Exercise: Please return the lines, both ends included, that run from the one containing "The image size is (1568, 639)." to the last line of the data below, exactly and alone.

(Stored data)
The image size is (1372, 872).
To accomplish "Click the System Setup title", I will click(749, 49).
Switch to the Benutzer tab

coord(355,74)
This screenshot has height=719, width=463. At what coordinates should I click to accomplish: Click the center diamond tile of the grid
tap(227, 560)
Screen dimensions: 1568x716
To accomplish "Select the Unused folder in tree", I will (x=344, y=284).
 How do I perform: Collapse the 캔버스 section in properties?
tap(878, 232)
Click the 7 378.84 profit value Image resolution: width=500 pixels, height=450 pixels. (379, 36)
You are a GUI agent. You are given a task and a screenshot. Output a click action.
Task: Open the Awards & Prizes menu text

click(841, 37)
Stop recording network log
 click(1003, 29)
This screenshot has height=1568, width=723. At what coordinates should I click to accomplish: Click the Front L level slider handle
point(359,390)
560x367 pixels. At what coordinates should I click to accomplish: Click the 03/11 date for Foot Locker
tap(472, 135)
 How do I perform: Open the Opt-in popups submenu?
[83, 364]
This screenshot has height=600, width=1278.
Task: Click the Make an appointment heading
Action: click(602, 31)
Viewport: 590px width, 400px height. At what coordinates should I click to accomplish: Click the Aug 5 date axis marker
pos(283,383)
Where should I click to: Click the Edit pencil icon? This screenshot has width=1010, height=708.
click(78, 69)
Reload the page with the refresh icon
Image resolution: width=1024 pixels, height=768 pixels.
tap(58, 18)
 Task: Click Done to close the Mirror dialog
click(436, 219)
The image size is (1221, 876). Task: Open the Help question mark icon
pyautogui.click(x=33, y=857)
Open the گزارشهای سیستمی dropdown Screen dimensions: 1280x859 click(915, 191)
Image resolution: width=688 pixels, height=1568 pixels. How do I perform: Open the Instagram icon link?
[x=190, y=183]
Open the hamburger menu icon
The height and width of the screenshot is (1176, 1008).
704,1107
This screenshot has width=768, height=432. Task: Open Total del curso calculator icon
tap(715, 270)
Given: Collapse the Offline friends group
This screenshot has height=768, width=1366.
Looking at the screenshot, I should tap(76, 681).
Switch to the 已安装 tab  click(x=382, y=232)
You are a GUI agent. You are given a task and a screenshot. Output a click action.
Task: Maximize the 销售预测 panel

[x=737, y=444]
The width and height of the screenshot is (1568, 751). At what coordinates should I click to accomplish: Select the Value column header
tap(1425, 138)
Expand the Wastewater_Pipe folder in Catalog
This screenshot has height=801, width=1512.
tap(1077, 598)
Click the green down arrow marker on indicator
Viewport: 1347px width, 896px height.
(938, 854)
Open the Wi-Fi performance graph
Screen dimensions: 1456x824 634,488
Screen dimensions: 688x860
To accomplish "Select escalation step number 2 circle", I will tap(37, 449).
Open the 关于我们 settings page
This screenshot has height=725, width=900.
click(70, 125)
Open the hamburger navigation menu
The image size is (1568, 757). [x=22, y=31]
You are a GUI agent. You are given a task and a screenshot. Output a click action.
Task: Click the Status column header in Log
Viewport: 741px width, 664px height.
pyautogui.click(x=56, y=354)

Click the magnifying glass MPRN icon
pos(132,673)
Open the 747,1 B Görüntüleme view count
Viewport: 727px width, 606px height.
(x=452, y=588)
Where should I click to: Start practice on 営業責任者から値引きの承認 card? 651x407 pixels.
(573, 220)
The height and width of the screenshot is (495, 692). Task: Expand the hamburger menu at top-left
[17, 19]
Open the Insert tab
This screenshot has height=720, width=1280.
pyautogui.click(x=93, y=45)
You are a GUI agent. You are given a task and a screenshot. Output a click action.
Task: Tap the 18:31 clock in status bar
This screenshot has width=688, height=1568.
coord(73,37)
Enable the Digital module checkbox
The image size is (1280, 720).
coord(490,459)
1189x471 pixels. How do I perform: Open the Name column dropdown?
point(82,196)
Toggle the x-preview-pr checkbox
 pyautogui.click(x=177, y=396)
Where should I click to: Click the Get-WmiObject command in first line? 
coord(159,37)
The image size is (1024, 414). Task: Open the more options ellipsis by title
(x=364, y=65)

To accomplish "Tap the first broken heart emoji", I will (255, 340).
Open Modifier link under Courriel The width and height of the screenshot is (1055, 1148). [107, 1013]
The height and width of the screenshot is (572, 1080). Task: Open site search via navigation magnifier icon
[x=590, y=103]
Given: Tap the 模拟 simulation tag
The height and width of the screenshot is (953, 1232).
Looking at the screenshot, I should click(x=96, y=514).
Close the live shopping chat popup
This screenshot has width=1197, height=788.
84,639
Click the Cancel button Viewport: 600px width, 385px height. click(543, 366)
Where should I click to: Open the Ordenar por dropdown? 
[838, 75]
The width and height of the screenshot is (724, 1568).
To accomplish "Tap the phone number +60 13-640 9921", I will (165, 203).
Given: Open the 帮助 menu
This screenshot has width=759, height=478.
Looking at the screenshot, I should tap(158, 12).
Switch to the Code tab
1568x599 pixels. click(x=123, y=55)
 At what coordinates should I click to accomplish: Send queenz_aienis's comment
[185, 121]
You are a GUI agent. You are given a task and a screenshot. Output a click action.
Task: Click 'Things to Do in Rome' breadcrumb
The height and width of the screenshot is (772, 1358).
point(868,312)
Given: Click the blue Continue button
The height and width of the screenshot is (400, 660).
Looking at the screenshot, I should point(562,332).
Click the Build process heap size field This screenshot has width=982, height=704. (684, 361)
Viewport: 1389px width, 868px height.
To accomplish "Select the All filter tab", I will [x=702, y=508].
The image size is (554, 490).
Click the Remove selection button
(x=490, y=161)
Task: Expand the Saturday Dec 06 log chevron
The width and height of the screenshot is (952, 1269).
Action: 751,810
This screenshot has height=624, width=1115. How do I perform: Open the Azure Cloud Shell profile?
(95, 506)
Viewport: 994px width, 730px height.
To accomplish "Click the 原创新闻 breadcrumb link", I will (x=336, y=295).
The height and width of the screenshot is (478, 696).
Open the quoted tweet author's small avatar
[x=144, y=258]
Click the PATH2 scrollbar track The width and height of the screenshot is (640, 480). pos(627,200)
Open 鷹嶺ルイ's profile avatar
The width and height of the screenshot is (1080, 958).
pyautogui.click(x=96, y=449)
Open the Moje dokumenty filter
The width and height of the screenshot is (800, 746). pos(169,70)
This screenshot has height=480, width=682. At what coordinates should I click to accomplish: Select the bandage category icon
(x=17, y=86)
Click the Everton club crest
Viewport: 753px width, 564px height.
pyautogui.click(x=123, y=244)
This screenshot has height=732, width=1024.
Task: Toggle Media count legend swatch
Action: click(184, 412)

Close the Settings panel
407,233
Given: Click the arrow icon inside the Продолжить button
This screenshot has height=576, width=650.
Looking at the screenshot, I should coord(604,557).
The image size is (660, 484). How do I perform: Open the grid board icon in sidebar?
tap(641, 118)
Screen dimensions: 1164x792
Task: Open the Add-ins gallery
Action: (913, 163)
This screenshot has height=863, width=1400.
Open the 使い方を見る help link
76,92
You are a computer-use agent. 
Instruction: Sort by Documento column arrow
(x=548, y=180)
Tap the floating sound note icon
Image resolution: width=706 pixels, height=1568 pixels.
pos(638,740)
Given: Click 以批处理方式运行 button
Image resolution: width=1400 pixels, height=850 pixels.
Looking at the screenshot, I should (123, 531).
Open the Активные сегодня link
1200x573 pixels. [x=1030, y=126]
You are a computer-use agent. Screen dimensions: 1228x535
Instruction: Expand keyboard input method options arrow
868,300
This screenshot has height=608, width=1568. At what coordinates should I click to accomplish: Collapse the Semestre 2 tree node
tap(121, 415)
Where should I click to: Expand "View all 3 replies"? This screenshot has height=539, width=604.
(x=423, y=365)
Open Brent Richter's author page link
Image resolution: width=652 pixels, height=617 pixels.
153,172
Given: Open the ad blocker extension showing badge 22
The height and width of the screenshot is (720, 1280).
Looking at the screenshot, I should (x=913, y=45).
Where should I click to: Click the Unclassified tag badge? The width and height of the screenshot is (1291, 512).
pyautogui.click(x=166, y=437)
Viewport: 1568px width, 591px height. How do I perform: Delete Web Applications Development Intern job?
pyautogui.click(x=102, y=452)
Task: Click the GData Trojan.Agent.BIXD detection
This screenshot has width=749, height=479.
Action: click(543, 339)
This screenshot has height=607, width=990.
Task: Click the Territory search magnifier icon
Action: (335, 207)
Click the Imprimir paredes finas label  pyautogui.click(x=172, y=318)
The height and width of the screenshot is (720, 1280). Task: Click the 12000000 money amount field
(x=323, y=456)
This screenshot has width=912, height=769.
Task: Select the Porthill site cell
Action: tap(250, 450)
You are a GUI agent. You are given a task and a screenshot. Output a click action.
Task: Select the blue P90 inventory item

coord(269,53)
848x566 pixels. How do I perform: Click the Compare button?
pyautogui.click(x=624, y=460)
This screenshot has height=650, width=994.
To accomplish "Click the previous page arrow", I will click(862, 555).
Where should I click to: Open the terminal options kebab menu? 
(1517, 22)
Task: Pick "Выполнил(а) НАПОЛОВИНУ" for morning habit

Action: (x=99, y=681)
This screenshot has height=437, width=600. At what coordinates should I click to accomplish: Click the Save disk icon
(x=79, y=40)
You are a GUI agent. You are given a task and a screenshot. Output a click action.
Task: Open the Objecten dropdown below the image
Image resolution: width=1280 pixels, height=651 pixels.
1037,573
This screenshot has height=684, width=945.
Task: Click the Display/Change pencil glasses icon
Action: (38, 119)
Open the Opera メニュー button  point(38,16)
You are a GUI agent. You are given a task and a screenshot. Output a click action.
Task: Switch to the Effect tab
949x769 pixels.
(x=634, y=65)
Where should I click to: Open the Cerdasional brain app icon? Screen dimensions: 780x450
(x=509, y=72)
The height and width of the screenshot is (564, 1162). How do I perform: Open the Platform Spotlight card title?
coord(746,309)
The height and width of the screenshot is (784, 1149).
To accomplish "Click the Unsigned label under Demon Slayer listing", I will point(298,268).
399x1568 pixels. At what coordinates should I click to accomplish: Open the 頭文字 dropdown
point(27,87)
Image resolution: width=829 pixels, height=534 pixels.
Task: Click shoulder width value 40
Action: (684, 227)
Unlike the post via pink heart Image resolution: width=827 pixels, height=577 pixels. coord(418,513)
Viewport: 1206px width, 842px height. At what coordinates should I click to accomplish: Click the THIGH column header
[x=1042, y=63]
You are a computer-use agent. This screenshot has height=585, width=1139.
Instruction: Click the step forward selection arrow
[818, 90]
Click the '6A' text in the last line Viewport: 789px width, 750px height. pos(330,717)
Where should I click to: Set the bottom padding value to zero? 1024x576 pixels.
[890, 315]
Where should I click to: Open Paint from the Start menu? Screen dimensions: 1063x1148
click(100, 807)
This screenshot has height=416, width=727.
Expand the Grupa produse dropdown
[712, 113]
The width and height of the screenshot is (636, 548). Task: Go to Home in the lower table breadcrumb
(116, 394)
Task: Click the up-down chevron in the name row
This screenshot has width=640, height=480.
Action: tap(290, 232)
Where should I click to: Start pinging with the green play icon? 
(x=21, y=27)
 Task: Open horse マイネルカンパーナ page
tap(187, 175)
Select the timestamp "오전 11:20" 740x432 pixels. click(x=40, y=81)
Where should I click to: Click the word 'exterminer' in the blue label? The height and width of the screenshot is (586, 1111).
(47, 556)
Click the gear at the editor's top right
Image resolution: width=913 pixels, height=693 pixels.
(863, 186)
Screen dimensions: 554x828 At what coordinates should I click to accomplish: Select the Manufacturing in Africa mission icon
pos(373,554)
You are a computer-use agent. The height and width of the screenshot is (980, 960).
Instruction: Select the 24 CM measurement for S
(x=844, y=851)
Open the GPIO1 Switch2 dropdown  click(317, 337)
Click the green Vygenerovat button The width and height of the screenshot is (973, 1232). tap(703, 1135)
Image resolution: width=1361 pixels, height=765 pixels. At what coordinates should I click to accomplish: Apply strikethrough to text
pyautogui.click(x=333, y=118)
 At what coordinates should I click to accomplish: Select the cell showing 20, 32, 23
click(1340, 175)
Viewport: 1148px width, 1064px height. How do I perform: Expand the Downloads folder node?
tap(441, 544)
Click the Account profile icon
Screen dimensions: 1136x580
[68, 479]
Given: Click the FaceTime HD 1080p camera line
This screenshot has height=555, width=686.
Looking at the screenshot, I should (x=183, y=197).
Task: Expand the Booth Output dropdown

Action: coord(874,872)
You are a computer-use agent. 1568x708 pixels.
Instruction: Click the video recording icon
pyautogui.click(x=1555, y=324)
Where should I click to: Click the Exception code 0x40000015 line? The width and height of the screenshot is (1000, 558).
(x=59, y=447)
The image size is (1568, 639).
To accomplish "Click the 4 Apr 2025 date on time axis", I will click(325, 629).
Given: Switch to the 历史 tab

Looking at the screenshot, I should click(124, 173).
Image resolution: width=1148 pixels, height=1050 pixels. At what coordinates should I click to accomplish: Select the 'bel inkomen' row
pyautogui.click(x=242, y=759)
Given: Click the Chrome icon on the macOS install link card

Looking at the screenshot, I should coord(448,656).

Reply to the task:
The image size is (1568, 639).
To accomplish "Click the 4 Apr 2025 date on time axis", I will click(325, 629).
Given: Switch to the 历史 tab

Looking at the screenshot, I should click(124, 173).
Image resolution: width=1148 pixels, height=1050 pixels. At what coordinates should I click to accomplish: Select the 'bel inkomen' row
pyautogui.click(x=242, y=759)
Given: Click the Chrome icon on the macOS install link card

Looking at the screenshot, I should coord(448,656).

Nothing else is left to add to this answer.